The problem – The pictures stay out. Please retype every line below exactly.

Data section –
__________

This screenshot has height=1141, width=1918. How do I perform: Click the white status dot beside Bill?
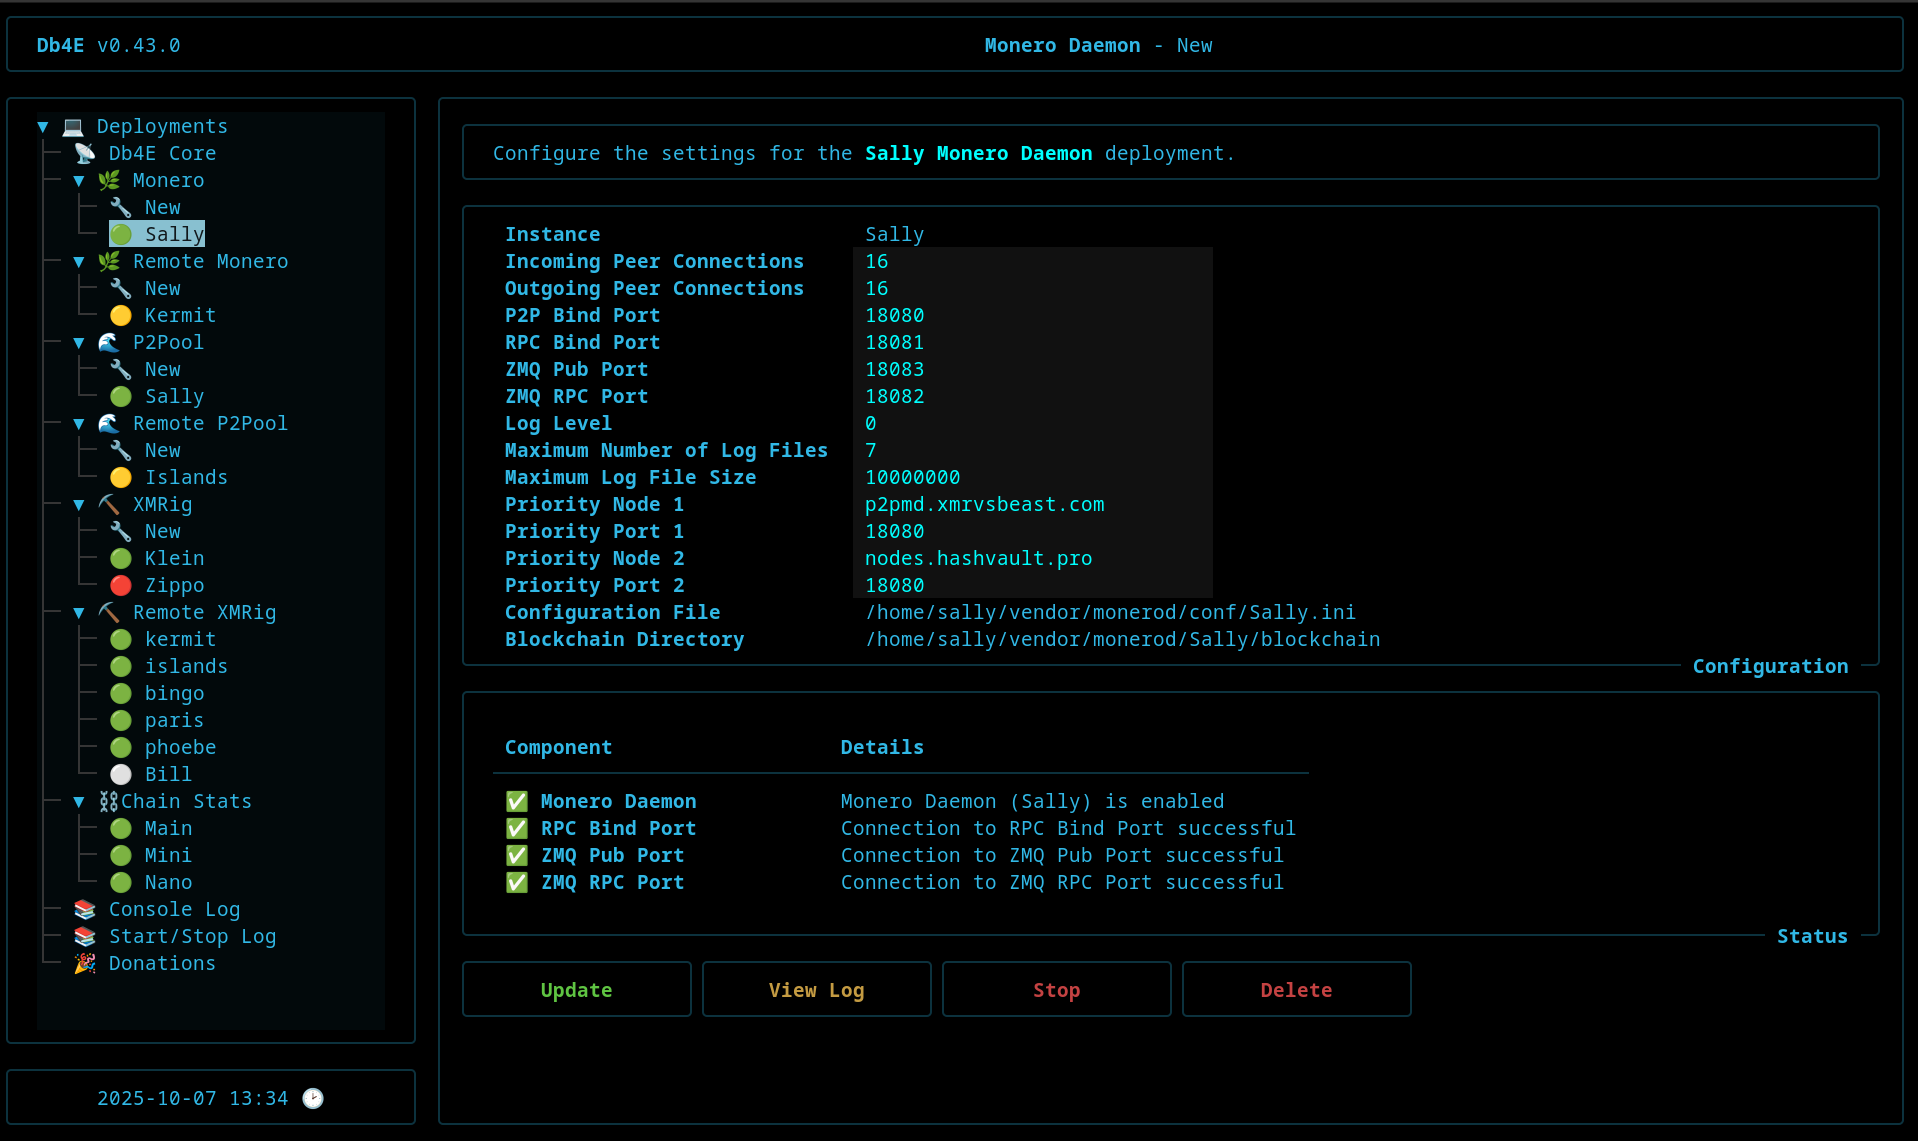pos(121,774)
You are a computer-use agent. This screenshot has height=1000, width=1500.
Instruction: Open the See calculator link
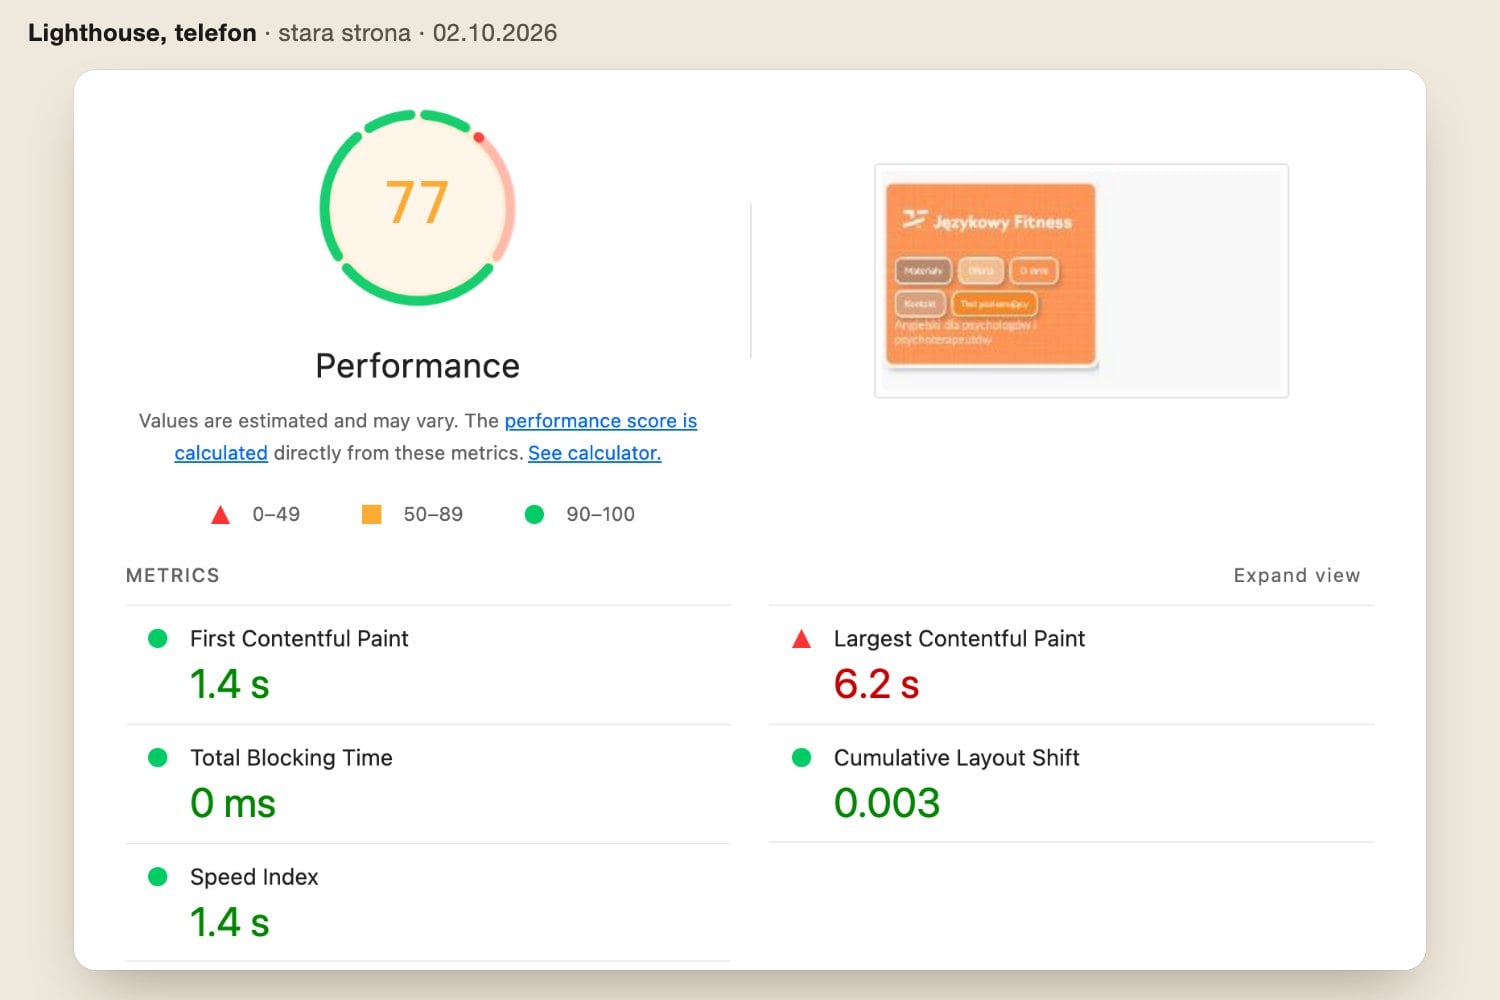[594, 453]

__________

Answer space –
This screenshot has height=1141, width=1918. How do I perform: Click the white status dot beside Bill?
pos(121,774)
You are a computer-use agent. This screenshot has height=1000, width=1500.
Instruction: Open the See calculator link
[594, 453]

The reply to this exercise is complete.